Adian Gunadi dan Nicko Widjaja dalam virtual press conference pendanaan seri C pada April 2020 lalu / Investree
Adian Gunadi dan Nicko Widjaja dalam virtual press conference pendanaan seri C pada April 2020 lalu / Investree

BVI juga telah menandatangani kerja sama dengan Investree untuk menawarkan permodalan dalam bentuk venture debt. Di fase awal, BVI telah menyiapkan dana 60 miliar Rupiah melalui Sembrani. Investree merupakan portofolio BVI dan turut menjadi investor dalam Sembrani Nusantara.

Model productive financing dinilai dapat memberikan solusi bagi startup tahap awal, terutama bagi mereka yang masih belum memiliki aset berwujud dan arus kas memadai untuk pengajuan ke instrumen utang tradisional.

Opsi ini dapat menjadi pilihan bagi founder dalam mendapatkan dana modal dengan tetap mempertahankan kepemilikan bisnis mereka, plus tata kelola yang lebih sederhana. Mereka tidak perlu mengalokasikan kursi board untuk investor, memberikan hak suara kepada banyak pemangku kepentingan, dan lain-lain.

Investree berperan melakukan proses penyaringan awal dan uji tuntas startup yang mengajukan. Nantinya startup yang berhasil melunasi pinjaman tahap pertama bisa mengajukan kembali ke tahap berikutnya dengan nilai yang lebih besar.

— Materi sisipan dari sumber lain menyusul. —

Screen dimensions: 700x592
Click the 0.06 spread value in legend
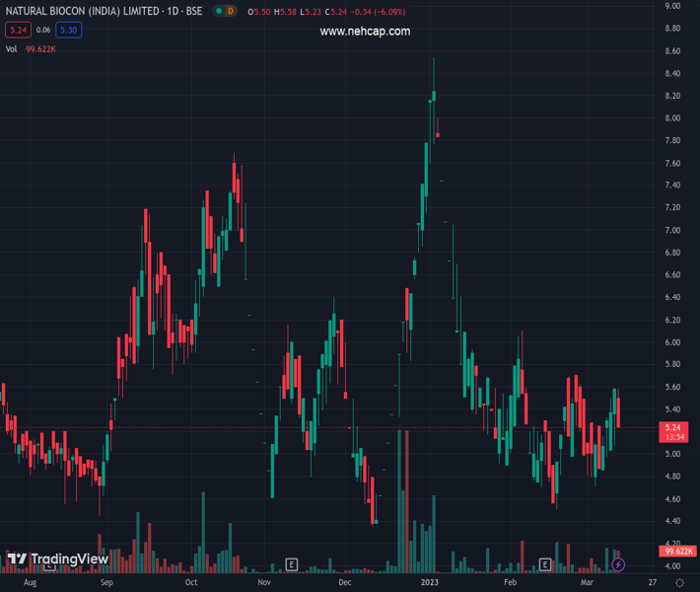click(43, 30)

Ada beberapa tolok ukur yang harus dipenuhi startup agar lolos. Pertama, tujuan permodalan harus terkait ekspansi perusahaan, yang berarti harus memiliki model bisnis yang telah tervalidasi.

Kedua, startup tidak boleh memiliki riwayat utang yang mengkhawatirkan selama 12 bulan terakhir dan harus melewati penilaian risiko dan kredit sesuai persyaratan yang diatur PT Pemeringkat Efek Indonesia (Pefindo).

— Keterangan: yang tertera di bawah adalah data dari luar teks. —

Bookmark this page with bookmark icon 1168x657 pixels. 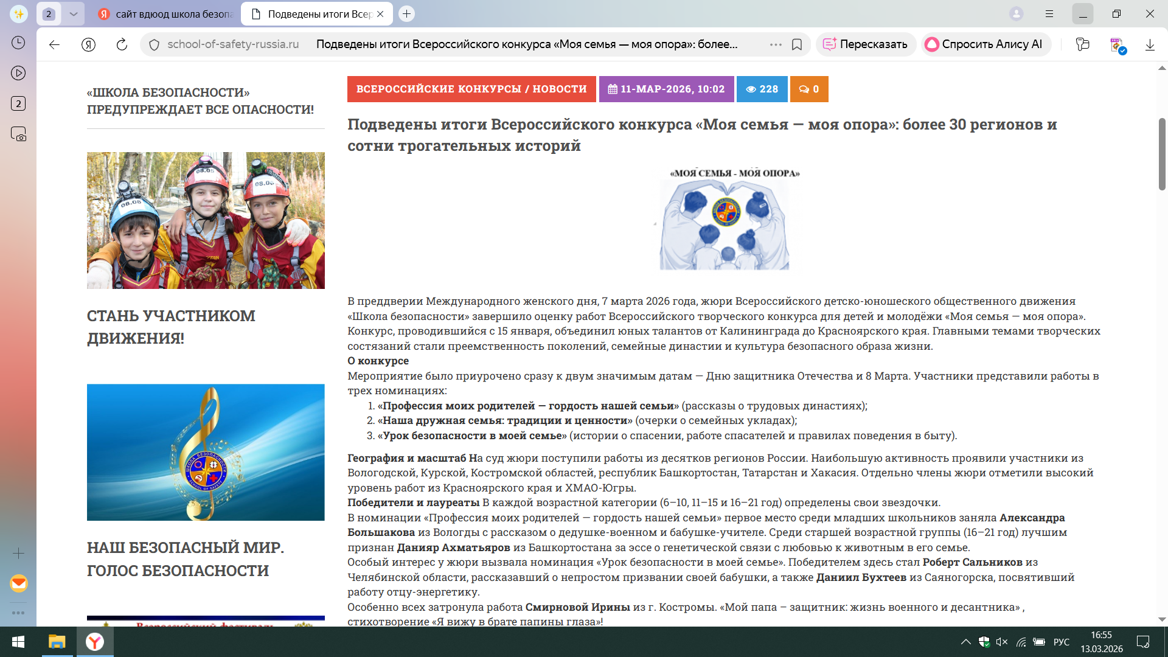[797, 44]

Venture debt dilakukan dalam bentuk productive financing. Investree, sebagai yang berpengalaman dalam melakukan productive financing, akan membantu kami dalam melakukan assessment yang sifatnya initial screening dan KYC bagi para startup. Dana untuk hal tersebut akan berasal dari Dana Ventura Sembrani Nusantara,” ujar Nicko.

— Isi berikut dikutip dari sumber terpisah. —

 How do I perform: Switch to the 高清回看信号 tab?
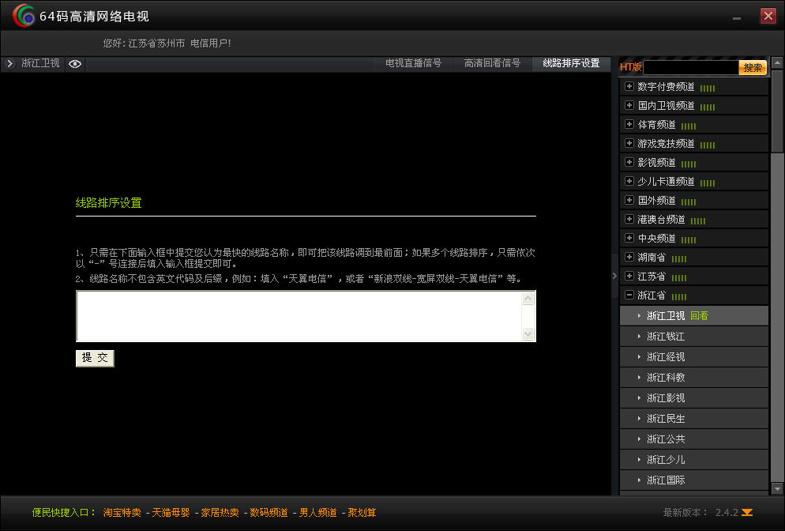[492, 64]
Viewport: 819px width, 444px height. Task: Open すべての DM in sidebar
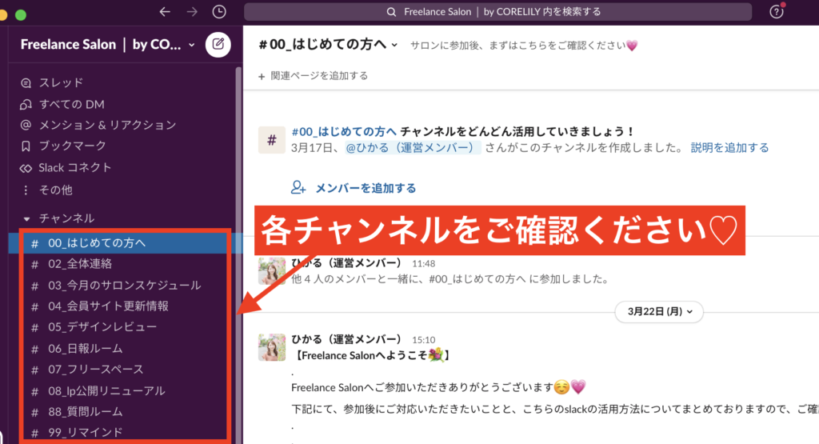tap(71, 104)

Menurut Co-Founder & CEO Investree Adrian Gunadi, pembiayaan produktif sering kali jadi opsi pembiayaan awal yang disukai startup daripada investasi ekuitas. Jika sebuah perusahaan benar-benar sehat, ia dapat membayar kembali putaran utang tanpa mengorbankan kepemilikan bisnis. Karena, biasanya ekuitas (yang sudah diberikan) jadi hal yang sangat sulit diperoleh kembali oleh startup.

“Tidak banyak opsi pembiayaan utang yang tersedia untuk startup teknologi, karena risiko mereka. [..] Kami percaya bahwa kemampuan kami dalam memberikan penilaian memungkinkan untuk menangkap profil risiko dari startup,” ujar Adrian.

Markus menambahkan, “Dalam beberapa tahun terakhir, ada beberapa pemain yang mengklaim telah menawarkan utang ventura di Indonesia, tapi sebenarnya mereka tidak aktif di pasar. Untuk itu, kami yakin dapat menyebut diri kami sebagai VC lokal pertama yang menawarkan pembiayaan produktif. [..] Ini adalah satu cara untuk mengidentifikasi sejak awal perusahaan mana yang mencapai pertumbuhan berkelanjutan dan profitabilitas riil. Ini juga akan membantu kami lebih memahami startup mana yang akan layak IPO dalam waktu dekat.”